3) For papers on ocean tempersture, see Von Schuckmann et al, 2009; Church et. al, 2009; Levitus et. al 2009.

klem

January 27th, 2010 11:51pm

The question is: why did it take 3 years before the climate scientists spoke up? They waited until Copenhagen was a flop before they had the backbone to speak. For 3 years they reamined silent. Why? Now that Copenhagen is over, they must have felt it was safe to speak up. They used to say that the science is settled, I think they meant the science is silenced.

Dixon

January 28th, 2010 2:27am

So, AP, youre saying its actually a BIG group who are cherryu picking! How exactly does that help your position? Doh!

Dixon

January 28th, 2010 2:36am

AP, your reply to Sergey et al contains some interesting specifics, BUT, these are evidence for the OCCURRENCE of particular phenomena and not their CAUSATION. The debate about AGW is NOT about whether climate change is occurring, but its causes. The item about laboratory demonstration of the legitimacy of the contended dynamics at issue is not evidence in itself for these BEING the culpable dynamics in reality.
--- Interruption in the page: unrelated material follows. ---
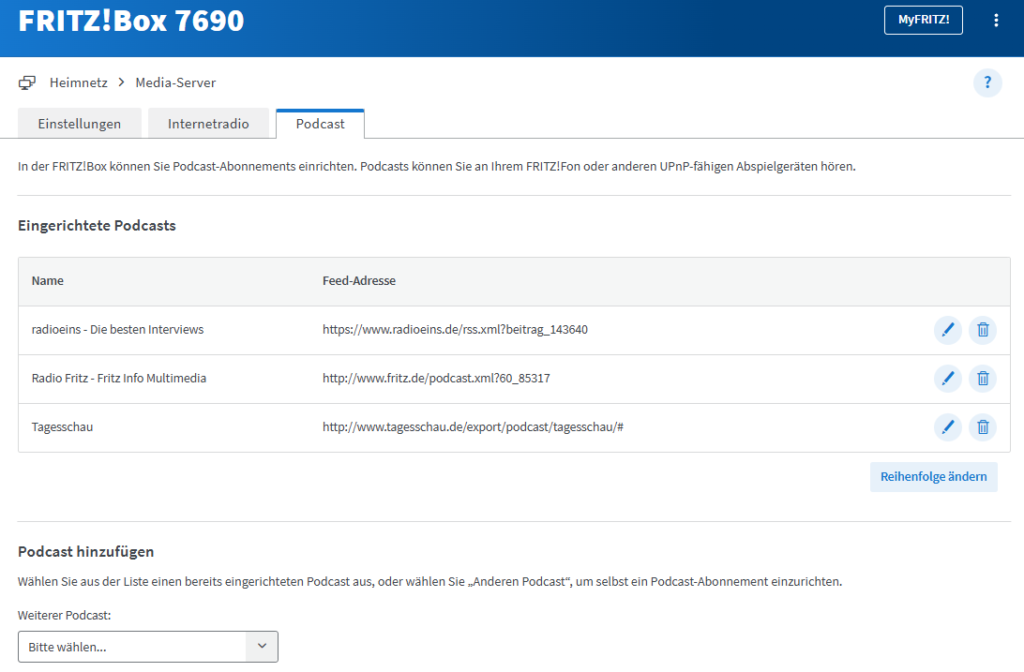Select the Podcast tab

(320, 124)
In other words, there is more than one way to skin a vcaty and demonstrating any one of them does not demonstrate that it is the one responsible in a given instance.

Olaf

January 28th, 2010 8:54am

Who will take it seriously?

Every political party, the BBC, ITV, Sky, Unions etc etc.
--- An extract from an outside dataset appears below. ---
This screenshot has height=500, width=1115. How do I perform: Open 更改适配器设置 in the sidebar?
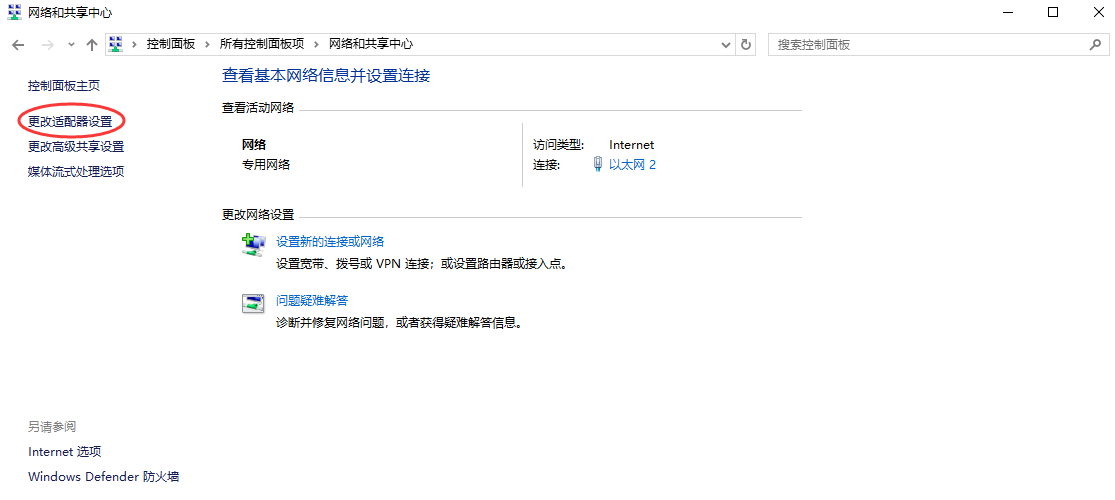(x=70, y=121)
In fact anyone who stands to benefit from the tax rises or oppressive legislation that can come from extensive environmental willy waving.

Philo

January 28th, 2010 9:01am

Dixon,
So you're implying it's bad for a large group to cherry pick but not for a small group? (You still haven't clarified for me why it is okay to trumpet a piece of nonsense on glaciers by the IPCC while ignoring the World Glacier Monitoring Service.)

Sergey

January 28th, 2010 4:18pm

AP, it seems you believe that a single publication in peer-reviewed journal proves something. No, it does not. The result must be reproduced and scrutinized by specialists, and only than it became a scientific fact. In case of the articles you cited, they failed to pass this exam. I am not a specialist in spectroscopy, and this actually is a very convoluted discipline, but my search for support of these claims produced nothing. See http://landshape.org/enm/interpretation-bias/

AP

January 28th, 2010 6:03pm

Sergey, "AP, it seems you believe that a single publication in peer-reviewed journal proves something. No, it does not. The result must be reproduced and scrutinized by specialists, and only than it became a scientific fact. In case of the articles you cited, they failed to pass this exam. I am not a specialist in spectroscopy, and this actually is a very convoluted discipline, but my search for support of these claims produced nothing."

Sergey, I gave you MULTIPLE citations, with authors and dates. Are you not able to see my post of Jan 27th, 6:59 PM?

AP

January 28th, 2010 6:08pm

Dixon: "So, AP, youre saying its actually a BIG group who are cherryu picking! How exactly does that help your position? Doh!"

Of course not. I'm saying any cherry-picking would be picked up and exposed very quickly, since it would produce data which did not agree with the work of other groups.

John A. Davison

January 28th, 2010 8:09pm

Sergey, whoever that is, is an expert on all matters. If you don't believe me, just ask Sergey.

There is no question that man has severely altered the physiology of the earth largely through the Industrial Revolution beginning two centuries ago. Those who ignore the overwhelming evidence are irresponsible and dangerous.